_Extract to read:_
----------------
Value is the Reuleaux triangle of Design Thinking

Richard Simms
Value-based design
Published in
8 min readJan 7, 2019

Reuleaux is the triangle formed at the centre of Venn diagrams. The three intersecting circles of desirability, feasibility and viability that forms Design Thinking. Which often refers to Reuleaux triangle as innovation in many models and describes an idea or solution, where value-based design focuses on the value created for organisations and people. It increase your confidence in making the right product decisions, through testing and optimising the return on investment of a vision. So before you write any code or decide on any a feature we need to understand the potential value.

How to test and optimise the ROI of a vision

Today we are all too often feature factories, with little regard for whether the features actually solve the underlying business problems.

A value-based design process can deliver real value to clients. This will help to establish yourself as a trustworthy digital partner. Value-design keeps us focused on outcomes, and forces us to check as we build how our product works and what it accomplishes.

The inconvenient truth about product design, Marty Cagan states that at least half of the ideas are just not going to work. Even when we do find the ideas that are valuable, usable and feasible. It takes many iterations to get the implementation of this idea to the point where it actually delivers the expected customer and business value.

There are many reasons for an idea to not work out. The most common is that the customers aren’t as excited about this idea as we are, so they choose not to use it. When they do want to use it, if it’s so complicated that it’s simply more trouble than it’s worth, this yields the same result. Even when we validate that customers will love it, it can become much more involved to build than we thought. We simply can’t afford the time and money to deliver.

How to change the conversation

Value-based design is to fundamentally change focus from outputs to outcomes. Many of our beliefs about users, their problems, and possible solutions are assumptions that need to be tested. We can do this by building in small, iterative pieces with the goal of learning whether our assumptions are well-founded — and ultimately whether our ideas or features will have the outcomes we want, both for the business and for our end users.

Show stuff to users and experts and get feedback, then make it better based on that feedback.

Always think problem first

  • Always start by taking a fresh look at the problem and discovering why the problem exists
  • Focus on the changes in user behaviour you want to see
  • Prioritise to keep your efforts lean and focused
  • Don’t focus on specific features

Learn and respond

  • Run a series of experiments in close collaboration with your users
  • Each experiment informs the next, so that you’re always building on the things that bring you closer to your desired outcomes
  • Remove or adjust things that are not helping you reach your goals

Cross-disciplinary teams

  • Working closely and including the client or the product owner as an active design participant

Build a common language

  • Strive toward shared understanding at all times
  • The entire team participates in all activities together. From planning and problem framing to research, design, and execution

Keep experiments light and explicit

  • Move quickly and don’t invest too much in a particular solution
  • Make assumptions explicit, and test the riskiest or most critical assumptions as early as possible

Outcomes, not outputs

  • Focus on the changes in user behaviour you want to see — rather than specific features

A Value-based design process

When building digital tools and services, it’s tempting to think in terms of features. But our users don’t care about what features our products have. They care about what they can accomplish. This is also true of our clients who own their products. While they may talk about features, they actually care more about whether the product helps them achieve their mission and business goals.
----------------
_Stored data:_
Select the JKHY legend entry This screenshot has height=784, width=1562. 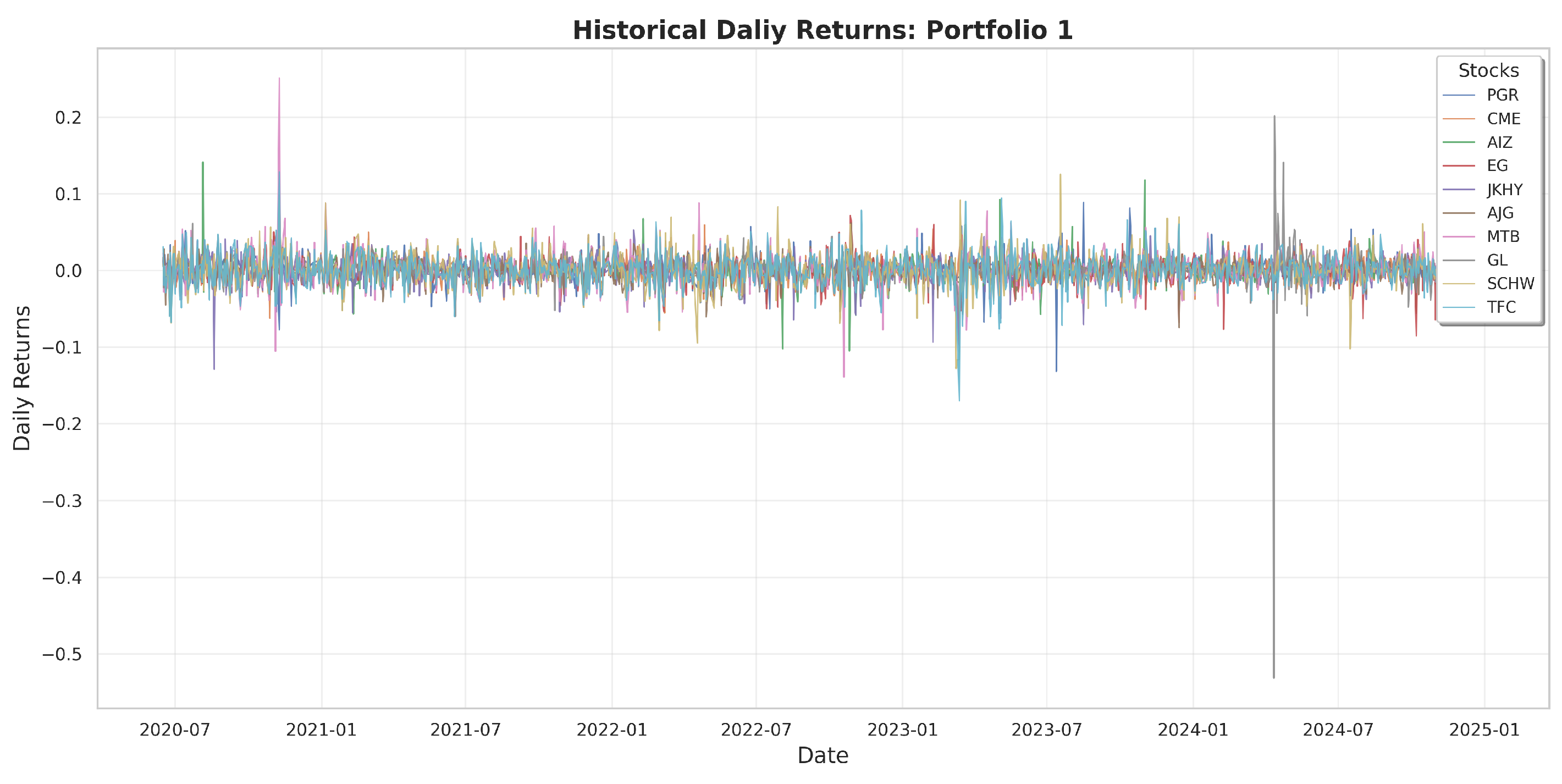point(1504,190)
----------------
_Requirements:_ Rewrite everything from "There are many" down to "money to deliver." in the value-based design article, swapping "customers" for "users". You won't need the listing.

_Exercise output:_
There are many reasons for an idea to not work out. The most common is that the users aren’t as excited about this idea as we are, so they choose not to use it. When they do want to use it, if it’s so complicated that it’s simply more trouble than it’s worth, this yields the same result. Even when we validate that users will love it, it can become much more involved to build than we thought. We simply can’t afford the time and money to deliver.